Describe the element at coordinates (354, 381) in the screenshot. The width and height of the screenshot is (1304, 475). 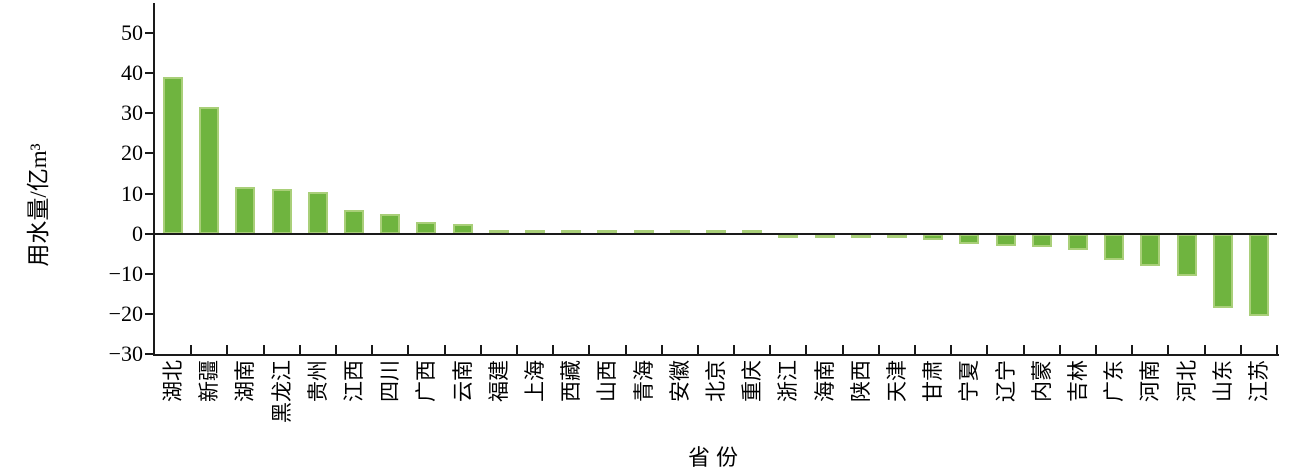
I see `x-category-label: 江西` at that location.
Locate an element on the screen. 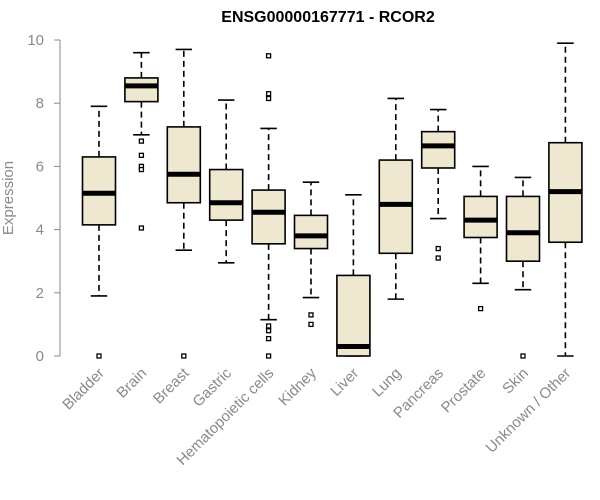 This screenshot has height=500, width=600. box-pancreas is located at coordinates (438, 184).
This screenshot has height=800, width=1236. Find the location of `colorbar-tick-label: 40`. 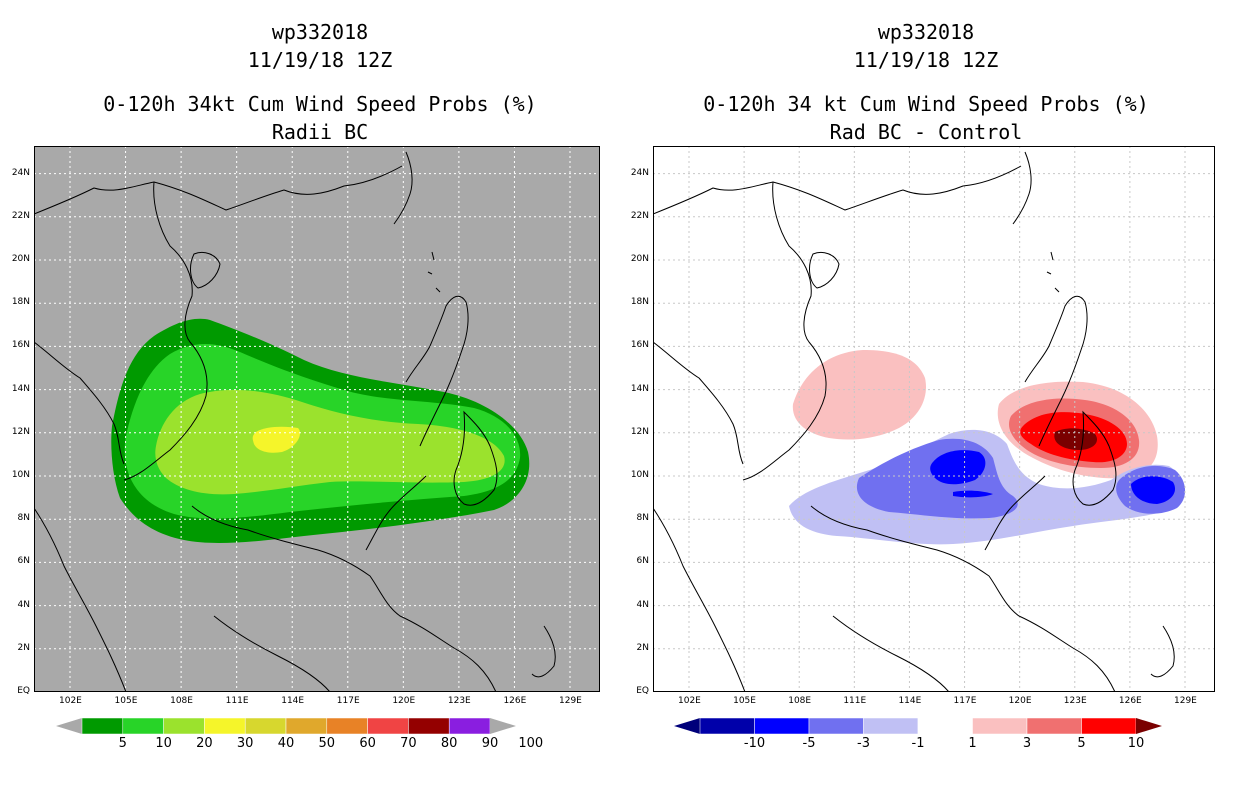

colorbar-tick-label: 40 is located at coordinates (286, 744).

_REQUIREMENT_. Copy the material from its beginning down to the line containing "at that location.", changing "coordinates" to "position" and keeping everything else the same, with the pictures left out.

_RESPONSE FOR THIS EXERCISE_.
Describe the element at position (354, 381) in the screenshot. The width and height of the screenshot is (1304, 475). 
I see `x-category-label: 江西` at that location.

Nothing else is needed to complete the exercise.